Sundance’s catalog descriptions are notorious for a certain kind of goopy overselling—is “a rippling reflection on westward motion” a good thing?—but the blurb for Casper Kelly’s Buddy is enticingly opaque: “A brave girl and her friends must escape a kids television show.” Combined with the photo of an orange, axe-wielding unicorn that bears a pointed resemblance to a certain purple dinosaur, that might be all the description anyone needs, especially if you’re aware that Kelly is best known as the creator of the creepy viral smash Too Many Cooks, which managed to generate bone-gnawing dread with a campy parody of classic sitcom credits.
Although Kelly, at the film’s midnight premiere in Park City, described the movie as “Barney horror,” the world its forcibly cheery children inhabit is more strongly reminiscent of Pee-wee’s Playhouse, with a talking couch serving as a jittery Greek chorus and a friendly mail carrier popping by to deliver party invitations. And while it digs deep into the eerie insularity of mediocre TV, Kelly’s movie is also informed by the understanding that some of the best children’s entertainment is driven by a powerful sense of the uncanny. It wouldn’t be wrong to describe Buddy as Pee-wee’s Playhouse meets Child’s Play, but you need to throw in a handful of Mulholland Dr. as well.
Kelly takes his time letting us spot the first fractures in the world of It’s Buddy, a garish, gratingly peppy pocket universe ruled by a fuzzy magical beast who towers over even the few grown-ups who appear on-screen. As voiced by Keegan-Michael Key, Buddy is a cuddly creature who just wants to spread love and teach life lessons, but there’s a note of foreboding in one of the first morals we see him impart: “You gotta be scared to be brave.”
The cracks widen when one of the show’s children declines Buddy’s invitation to a dance party, insisting that he’d rather stay in and finish reading his book. Buddy gifts him with a pair of “magic dancing shoes,” which make it impossible for the child to take a step without breaking into a dance, but the kid simply slips out of his sparkly new sneakers and refuses to take part—and Buddy really, really doesn’t like that. It turns out Buddy is a kid’s best friend only when that kid does exactly what Buddy wants them to do. If they diverge from his agenda, the “king of fun and games” becomes a fearsome tyrant, and the malcontent child is simply replaced with a new one as soon as the credits have rolled.
Given that Buddy doesn’t yet have plans for a wide release (buyers from several hip distributors were in the room for the screening), I’m reluctant to explain too much about just how Buddy procures replacements for his wayward child co-stars.

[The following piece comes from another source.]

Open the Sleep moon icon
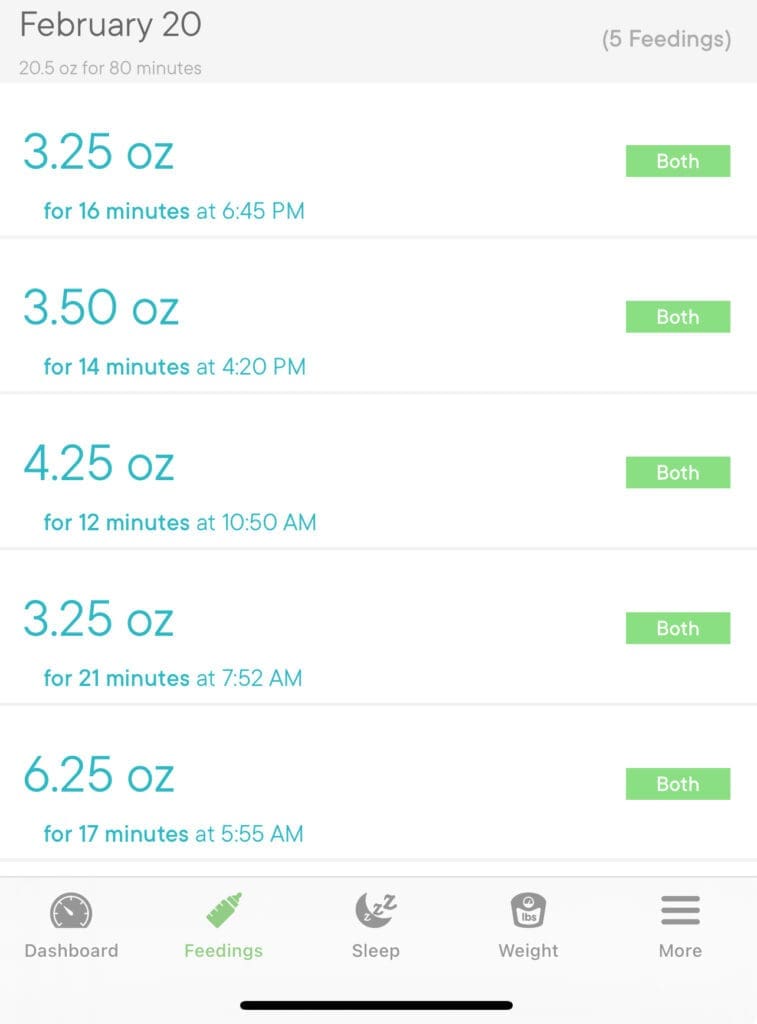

Suffice it to say that the movie eventually finds its way to the real world, where Cristin Milioti plays a suburban mom who begins to feel that there is something inexplicably but terribly wrong with her picture-perfect family of four, and her drive for answers and the children’s increasingly desperate attempts to flee Buddy’s dominion eventually coincide.
As Too Many Cooks fans already know, Kelly has a knack for simulating the placeless homeyness of multicamera television, and he knows that he doesn’t have to turn the dial too far to make TV’s idealized version of uncomplicated bliss feel oppressive and unnatural. Like Twin Peaks, whose influence Kelly acknowledges by occasionally turning out the lights and framing scenes in the glare of an unmotivated spotlight, Buddy suggests that the incessantly upbeat tone of children’s TV is built on a profound denial. When adults brush off the children’s concerns about Buddy’s threatening behavior, or when Milioti’s husband (Topher Grace) tells her that she’s starting to sound a little crazy, Kelly doesn’t need to hammer home the point that they’re essentially reporting abuse and being told that there’s nothing to worry about. Sweet, caring Buddy would never hurt anyone, right?

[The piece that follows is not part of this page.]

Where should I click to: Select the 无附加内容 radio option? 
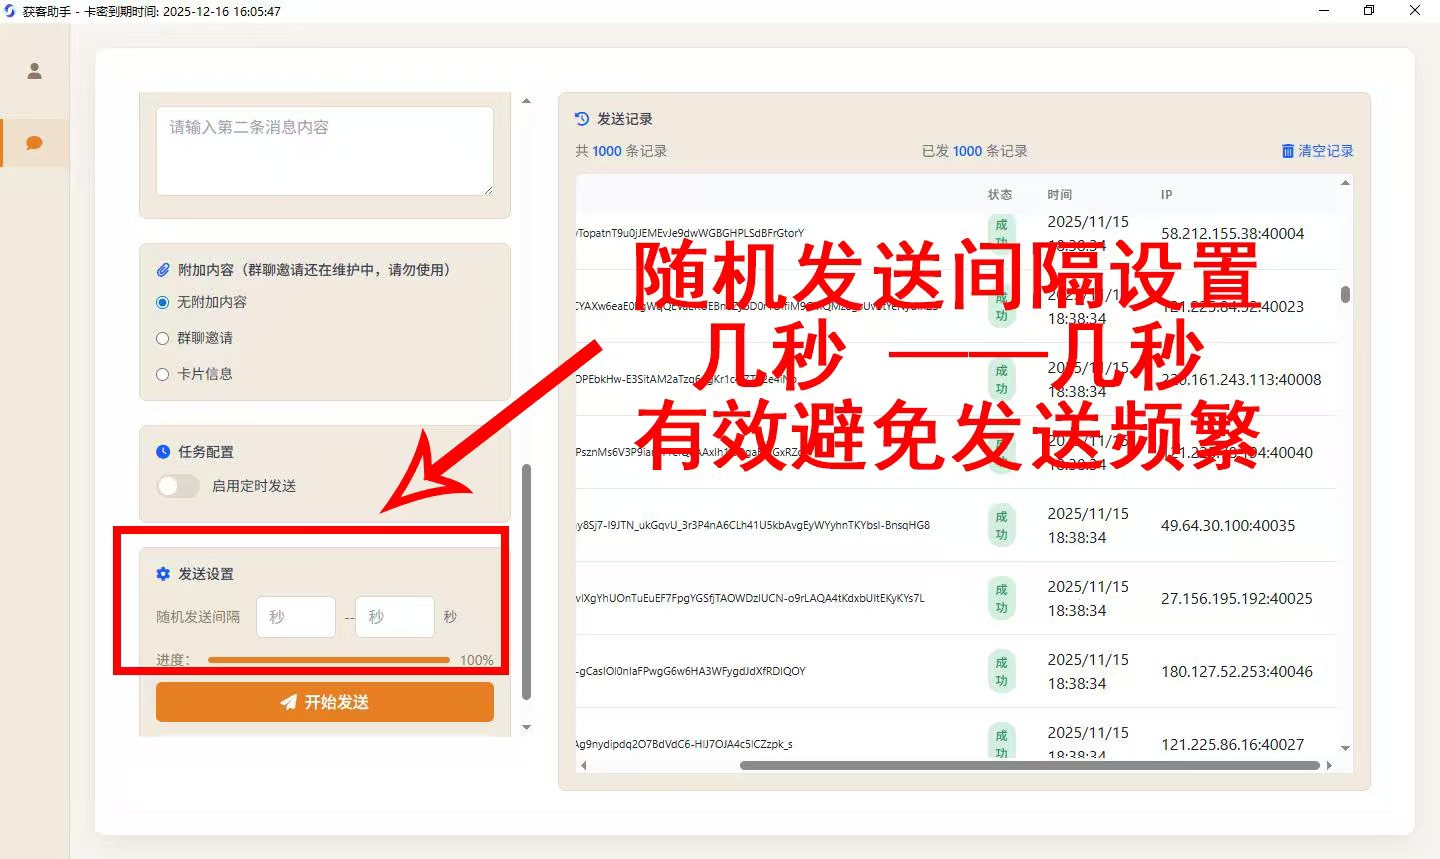(x=162, y=302)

Spoiler: He could, and in brutal, even gory fashion. (That horn atop his fuzzy orange head is not just for decoration.) Yet even when Buddy is at his most sinister, Key never drops the aw-shucks lilt from his voice. Nor does Patton Oswalt, as the voice of an anthropomorphic backpack named Strappy, abandon character when Strappy is being tortured to draw the children out of hiding. The movie’s hilarious and unsettling disjunctions come from the way it introduces genuine menace into Buddy’s world without needing to rewrite its rules, because the menace was already bubbling just under the surface.
Premiering in the same theater in the same time slot, Buddy also conjured memories of I Saw the TV Glow, although it tilts more toward gross-out humor than gender-bending surrealism. Like Jane Schoenbrun, Casper Kelly seems to be driving at the idea that the popular culture we consume in our childhoods teaches us more than it intends to, and not all the lessons are good ones.